Print the data that follows without changing a single word.

Top of Supplied records

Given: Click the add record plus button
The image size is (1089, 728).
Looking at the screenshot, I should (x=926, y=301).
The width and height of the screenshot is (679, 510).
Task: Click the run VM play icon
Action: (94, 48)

Bottom of Supplied records

[Your response]
Given: Click the add record plus button
The image size is (1089, 728).
Looking at the screenshot, I should (x=926, y=301).
The width and height of the screenshot is (679, 510).
Task: Click the run VM play icon
Action: (94, 48)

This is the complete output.